Tuesday 28 March 2017

Is There A Case Against Stretching?

Hello, reader. Welcome to the world of fitness. In this world, you warm your body up, lift things up, put them down, maybe repeat a few more times, and then stretch after. It's tried, true, and timeless. Or is it?

I've been having reflective thoughts on the static stretch following exercise. There isn't much of any school of thought to argue against stretching, but I have to say this: In my experience, whether or not I prescribe stretches to clients hasn't seemed to affect their progress, from what I've been able to tell. As such, I decided to make this the point of my research this week.

But if I don't stretch, how will strangers know that I just worked out?

Preventing Delayed Onset Muscle Soreness

It makes perfect sense that stretching reduces the muscle soreness that follows intense exercise. You've just worked the muscle, so it's likely going to become tight afterwards. As such, you should stretch it out before it tightens up so that the contracture doesn't occur as severely.

However, while science hasn't quite determined what DOMS is actually caused by, it's almost certain that the soreness is not due to a shortening of the muscle (which stretching would thus alleviate). Rather, it's more likely pain caused by muscle damage, lactic acid, enzyme accumulation, or simply inflammation.

Regardless, it seems crazy that stretching wouldn't still help reduce the soreness. However, experiments have demonstrated just that. In fact, depending on the study you read, it's even suggested that static stretching after exercise, as opposed to an active cool-down, actually resulted in increased DOMS. Again, these mechanisms aren't clear, but the results speak for themselves.

Increasing Range Of Motion

An increased in muscle lengthening and range of motion has been well-supported by science for years.

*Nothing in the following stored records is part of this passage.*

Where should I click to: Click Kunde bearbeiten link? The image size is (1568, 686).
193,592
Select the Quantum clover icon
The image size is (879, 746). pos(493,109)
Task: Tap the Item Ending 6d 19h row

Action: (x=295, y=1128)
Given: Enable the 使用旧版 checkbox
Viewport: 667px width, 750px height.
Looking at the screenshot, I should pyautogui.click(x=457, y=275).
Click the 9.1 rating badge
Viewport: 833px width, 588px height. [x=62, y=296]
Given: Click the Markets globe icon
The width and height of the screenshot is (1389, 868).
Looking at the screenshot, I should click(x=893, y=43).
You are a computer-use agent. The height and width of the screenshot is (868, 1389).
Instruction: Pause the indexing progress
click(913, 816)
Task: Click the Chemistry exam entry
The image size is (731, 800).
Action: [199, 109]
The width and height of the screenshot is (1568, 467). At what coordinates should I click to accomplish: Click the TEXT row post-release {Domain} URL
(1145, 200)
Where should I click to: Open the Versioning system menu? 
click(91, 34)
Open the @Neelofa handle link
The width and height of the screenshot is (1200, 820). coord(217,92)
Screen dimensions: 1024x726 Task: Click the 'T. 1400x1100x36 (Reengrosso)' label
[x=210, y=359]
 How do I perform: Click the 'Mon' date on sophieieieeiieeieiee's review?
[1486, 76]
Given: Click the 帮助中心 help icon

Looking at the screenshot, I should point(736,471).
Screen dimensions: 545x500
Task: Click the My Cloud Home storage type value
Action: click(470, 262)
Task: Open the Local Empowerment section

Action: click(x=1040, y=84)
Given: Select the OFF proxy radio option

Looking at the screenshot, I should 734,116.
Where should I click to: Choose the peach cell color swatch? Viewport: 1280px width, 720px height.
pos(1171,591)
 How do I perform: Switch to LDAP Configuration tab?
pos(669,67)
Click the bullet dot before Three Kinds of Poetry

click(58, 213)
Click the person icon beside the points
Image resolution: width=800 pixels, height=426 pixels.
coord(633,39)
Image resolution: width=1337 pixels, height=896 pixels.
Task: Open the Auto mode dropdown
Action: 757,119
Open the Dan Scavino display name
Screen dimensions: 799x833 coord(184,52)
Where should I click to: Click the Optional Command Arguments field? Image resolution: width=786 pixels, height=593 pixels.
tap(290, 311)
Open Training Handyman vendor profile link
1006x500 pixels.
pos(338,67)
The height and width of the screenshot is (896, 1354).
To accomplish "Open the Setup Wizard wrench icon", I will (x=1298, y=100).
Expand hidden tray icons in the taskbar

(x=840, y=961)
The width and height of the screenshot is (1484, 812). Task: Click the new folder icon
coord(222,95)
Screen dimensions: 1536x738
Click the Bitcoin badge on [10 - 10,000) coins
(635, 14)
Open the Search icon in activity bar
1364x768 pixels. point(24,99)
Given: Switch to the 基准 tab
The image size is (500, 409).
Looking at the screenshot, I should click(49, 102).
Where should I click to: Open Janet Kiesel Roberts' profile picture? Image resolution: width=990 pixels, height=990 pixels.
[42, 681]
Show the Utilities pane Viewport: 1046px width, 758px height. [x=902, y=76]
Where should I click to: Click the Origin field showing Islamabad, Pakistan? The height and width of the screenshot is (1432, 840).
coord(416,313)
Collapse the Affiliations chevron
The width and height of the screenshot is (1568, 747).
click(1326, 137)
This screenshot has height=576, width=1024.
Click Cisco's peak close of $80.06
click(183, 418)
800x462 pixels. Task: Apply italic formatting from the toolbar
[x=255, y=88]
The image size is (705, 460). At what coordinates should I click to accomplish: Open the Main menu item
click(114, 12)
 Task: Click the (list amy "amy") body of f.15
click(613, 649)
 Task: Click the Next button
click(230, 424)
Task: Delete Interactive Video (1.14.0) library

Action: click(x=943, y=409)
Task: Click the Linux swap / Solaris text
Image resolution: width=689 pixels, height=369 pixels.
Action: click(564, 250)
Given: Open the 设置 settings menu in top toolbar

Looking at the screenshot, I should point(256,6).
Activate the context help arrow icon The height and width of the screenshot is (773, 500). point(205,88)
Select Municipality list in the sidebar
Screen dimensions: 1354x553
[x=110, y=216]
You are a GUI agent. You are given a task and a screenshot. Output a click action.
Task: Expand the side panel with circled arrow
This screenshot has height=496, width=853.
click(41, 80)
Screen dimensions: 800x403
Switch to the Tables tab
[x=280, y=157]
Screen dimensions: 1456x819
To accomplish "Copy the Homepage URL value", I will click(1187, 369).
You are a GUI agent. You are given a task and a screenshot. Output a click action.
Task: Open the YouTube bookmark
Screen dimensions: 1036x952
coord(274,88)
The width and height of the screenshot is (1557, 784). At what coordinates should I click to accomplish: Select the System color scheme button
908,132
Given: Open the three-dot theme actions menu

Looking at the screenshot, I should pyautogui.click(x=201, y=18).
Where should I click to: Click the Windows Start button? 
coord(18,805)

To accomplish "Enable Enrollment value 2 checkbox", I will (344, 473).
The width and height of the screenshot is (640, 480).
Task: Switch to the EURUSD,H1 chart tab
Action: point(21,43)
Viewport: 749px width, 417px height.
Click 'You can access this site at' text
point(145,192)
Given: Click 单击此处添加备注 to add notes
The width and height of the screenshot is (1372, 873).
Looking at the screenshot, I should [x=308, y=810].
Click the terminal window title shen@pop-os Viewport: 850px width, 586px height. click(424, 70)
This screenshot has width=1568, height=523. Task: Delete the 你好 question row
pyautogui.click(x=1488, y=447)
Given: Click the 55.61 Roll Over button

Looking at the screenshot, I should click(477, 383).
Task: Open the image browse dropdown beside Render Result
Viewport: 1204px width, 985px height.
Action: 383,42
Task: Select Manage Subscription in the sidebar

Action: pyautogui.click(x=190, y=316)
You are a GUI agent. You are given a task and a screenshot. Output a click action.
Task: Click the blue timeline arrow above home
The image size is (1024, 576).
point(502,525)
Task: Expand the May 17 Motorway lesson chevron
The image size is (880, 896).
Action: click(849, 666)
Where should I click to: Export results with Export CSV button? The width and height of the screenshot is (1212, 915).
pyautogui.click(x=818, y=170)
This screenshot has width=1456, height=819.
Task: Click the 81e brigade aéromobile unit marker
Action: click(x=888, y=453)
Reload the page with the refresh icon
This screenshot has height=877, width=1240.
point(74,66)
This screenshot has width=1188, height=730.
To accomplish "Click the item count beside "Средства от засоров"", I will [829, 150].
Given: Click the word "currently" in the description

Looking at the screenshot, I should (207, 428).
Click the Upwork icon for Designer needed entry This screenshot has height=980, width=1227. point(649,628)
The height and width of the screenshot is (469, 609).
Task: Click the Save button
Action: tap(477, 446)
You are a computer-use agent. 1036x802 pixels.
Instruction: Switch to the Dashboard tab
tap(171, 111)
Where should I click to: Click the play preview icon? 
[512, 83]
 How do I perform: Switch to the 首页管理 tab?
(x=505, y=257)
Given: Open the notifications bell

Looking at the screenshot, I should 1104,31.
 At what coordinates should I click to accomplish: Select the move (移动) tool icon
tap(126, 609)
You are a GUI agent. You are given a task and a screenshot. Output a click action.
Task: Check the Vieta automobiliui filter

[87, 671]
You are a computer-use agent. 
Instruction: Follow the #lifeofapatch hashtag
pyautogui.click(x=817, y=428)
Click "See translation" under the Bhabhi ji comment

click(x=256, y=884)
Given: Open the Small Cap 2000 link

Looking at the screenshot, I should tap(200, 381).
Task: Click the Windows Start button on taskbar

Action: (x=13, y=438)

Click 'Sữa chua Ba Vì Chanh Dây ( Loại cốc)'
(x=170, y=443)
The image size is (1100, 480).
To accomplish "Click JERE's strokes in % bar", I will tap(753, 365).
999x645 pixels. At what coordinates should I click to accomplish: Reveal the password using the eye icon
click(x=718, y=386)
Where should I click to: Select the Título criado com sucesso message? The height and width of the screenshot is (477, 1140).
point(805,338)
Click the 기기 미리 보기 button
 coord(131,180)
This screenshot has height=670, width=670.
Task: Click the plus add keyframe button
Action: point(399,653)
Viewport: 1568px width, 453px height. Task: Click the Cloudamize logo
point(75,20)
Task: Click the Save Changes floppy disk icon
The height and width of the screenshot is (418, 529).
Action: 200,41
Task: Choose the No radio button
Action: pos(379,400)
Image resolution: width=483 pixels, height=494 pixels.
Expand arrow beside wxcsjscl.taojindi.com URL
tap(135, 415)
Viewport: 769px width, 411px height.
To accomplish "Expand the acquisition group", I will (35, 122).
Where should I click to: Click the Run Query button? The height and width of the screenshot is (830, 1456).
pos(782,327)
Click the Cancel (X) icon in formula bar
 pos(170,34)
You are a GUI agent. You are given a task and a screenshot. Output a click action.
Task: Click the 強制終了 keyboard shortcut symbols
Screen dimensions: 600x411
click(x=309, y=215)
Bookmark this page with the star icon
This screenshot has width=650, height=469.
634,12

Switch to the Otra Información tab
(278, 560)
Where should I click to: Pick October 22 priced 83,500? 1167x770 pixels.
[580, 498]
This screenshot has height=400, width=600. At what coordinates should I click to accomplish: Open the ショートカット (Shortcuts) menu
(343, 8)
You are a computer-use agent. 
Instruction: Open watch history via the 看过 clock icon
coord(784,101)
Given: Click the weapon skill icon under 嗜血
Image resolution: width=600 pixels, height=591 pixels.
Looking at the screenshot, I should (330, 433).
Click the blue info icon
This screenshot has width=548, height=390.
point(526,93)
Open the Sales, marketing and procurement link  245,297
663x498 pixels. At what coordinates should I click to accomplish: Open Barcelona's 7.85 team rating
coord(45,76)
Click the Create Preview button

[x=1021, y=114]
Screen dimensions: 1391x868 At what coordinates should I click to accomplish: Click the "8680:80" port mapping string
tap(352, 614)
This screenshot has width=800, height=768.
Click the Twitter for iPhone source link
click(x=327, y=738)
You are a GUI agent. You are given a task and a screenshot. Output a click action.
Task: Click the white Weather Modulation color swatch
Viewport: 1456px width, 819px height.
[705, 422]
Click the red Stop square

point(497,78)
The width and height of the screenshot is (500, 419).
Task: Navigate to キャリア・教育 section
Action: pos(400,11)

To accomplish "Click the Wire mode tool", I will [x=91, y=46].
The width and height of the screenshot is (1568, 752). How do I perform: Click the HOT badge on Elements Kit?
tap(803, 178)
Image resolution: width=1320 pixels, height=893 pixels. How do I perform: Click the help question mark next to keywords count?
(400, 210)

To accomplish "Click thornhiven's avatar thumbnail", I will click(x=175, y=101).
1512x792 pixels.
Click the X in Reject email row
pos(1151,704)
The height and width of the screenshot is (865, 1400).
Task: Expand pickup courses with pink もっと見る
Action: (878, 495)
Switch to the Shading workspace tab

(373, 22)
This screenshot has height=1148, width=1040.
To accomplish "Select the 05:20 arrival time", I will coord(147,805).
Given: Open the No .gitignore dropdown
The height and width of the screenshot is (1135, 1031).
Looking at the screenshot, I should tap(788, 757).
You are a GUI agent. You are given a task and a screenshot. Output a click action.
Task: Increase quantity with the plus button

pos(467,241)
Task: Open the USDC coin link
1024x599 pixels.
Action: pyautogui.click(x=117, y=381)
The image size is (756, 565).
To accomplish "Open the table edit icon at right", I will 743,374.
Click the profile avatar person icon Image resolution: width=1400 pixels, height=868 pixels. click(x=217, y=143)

However, what I've witnessed, anecdotally, is countless individuals who are still barely able to touch their toes despite consistent stretching on a daily basis.

Does this suggest that these people simply aren't stretching enough to compensate for their mechanical demands? Is more stretching the answer? Probably not, unfortunately. Whether it's the time spent stretching during each individual session or the overall length of time you've been following a stretching protocol, no difference in range of motion has been measured between doing more or less.

So at least moderate stretching should be beneficial, by that logic. Even this principle is being challenged by some researchers, though. For instance, one group of researchers were able to show that range of motion increases from static stretching were lost after only three minutes following cessation of the stretch. Granted, this experiment did not measure gains made during a long-term protocol, but it definitely piques interesting thoughts behind the concept of stretching at all.

Finally, I'd like to point out that static stretching isn't the only method of gaining range of motion, as demonstrated in one study that compared stretching to strengthening of the hamstrings. As it turns out, eccentric training of the muscle actually resulted in greater range increases than statically stretching did. Interestingly, increasing neural control over the muscle seems to do more than simply trying to lengthen it.

Is There Any Use At All?

So I seem to have effectively picked apart all rationale for including static stretching in exercise programs. It's not so black and white, though, as studies have still definitely demonstrated a decrease in musculotendinous injury in programs that included it. With the above considered, however, it suggests that we simply may not know why this may be.

One realm that the newer research hasn't addressed is the effects of stretching on muscular spasm following pain or injury. When a muscle is guarding in response to some sort of trauma, is stretching a method of overiding those neural signals to allow it to release? Certainly, this decreased neural activity is the reason for reduced muscular power output following a static stretch, and stretching definitely helps relieve cramps. Is the same mechanism useful for when trying to get a painful, spastic muscle to relax during a rehab program? Is this the reason behind reduced injury risks when part of the program? These are just a few things to consider from this point forward, and hopefully the science continues to develop our understanding of the subject.